The Murky Origins of “Moore's Law”

A hunt for the very first time the term was used

3 min read

Photo of a printed definition of Moore's Law.
Photo: Randi Klett

graphic link for Moore's Law special report

When I called up Carver Mead in preparation for the 50th anniversary of Moore’s Law, I was eager to track down a particularly elusive detail: the very first time the term “Moore’s Law” was used.

The Caltech professor, now retired, is often credited with coining the term. This happened around 1970, it’s often said, but I couldn’t find evidence to back up that claim. I’m hardly the only one. I a chapter of an excellent book celebrating 40 years of Moore’s Law, historian David Brock has stated the origins of the phrase “remain murky.”

I thought I might as well ask the man himself while I had him on the phone. And I got very excited when Mead seemed to remember it like it was yesterday.

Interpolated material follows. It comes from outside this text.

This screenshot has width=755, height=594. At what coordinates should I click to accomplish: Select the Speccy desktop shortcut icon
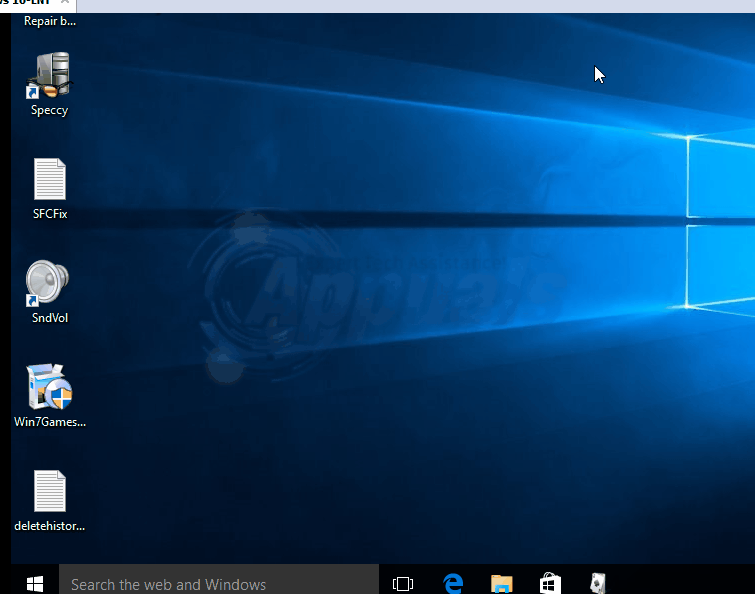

He told me the term first popped up during an interview he did in the late 60’s or early 70’s with Electronics writer Larry Waller, and that it appeared in an article in print very shortly after. Mead wasn’t sure whether it was he or Waller who coined the term. “It sort of bubbled up in the discussion,” Mead told me, “and then it came out in the article and it stuck.”

I later found that Mead tells a similar story in Ashlee Vance’s friendly guide to Silicon Valley. I thought I must be on to something. Somewhere, buried in an old issue of Electronics magazine, was the first mention of the term “Moore’s Law.” And it seemed it might be years earlier than the earliest citation given in the Oxford English Dictionary, which is to a 1977 article in Science. 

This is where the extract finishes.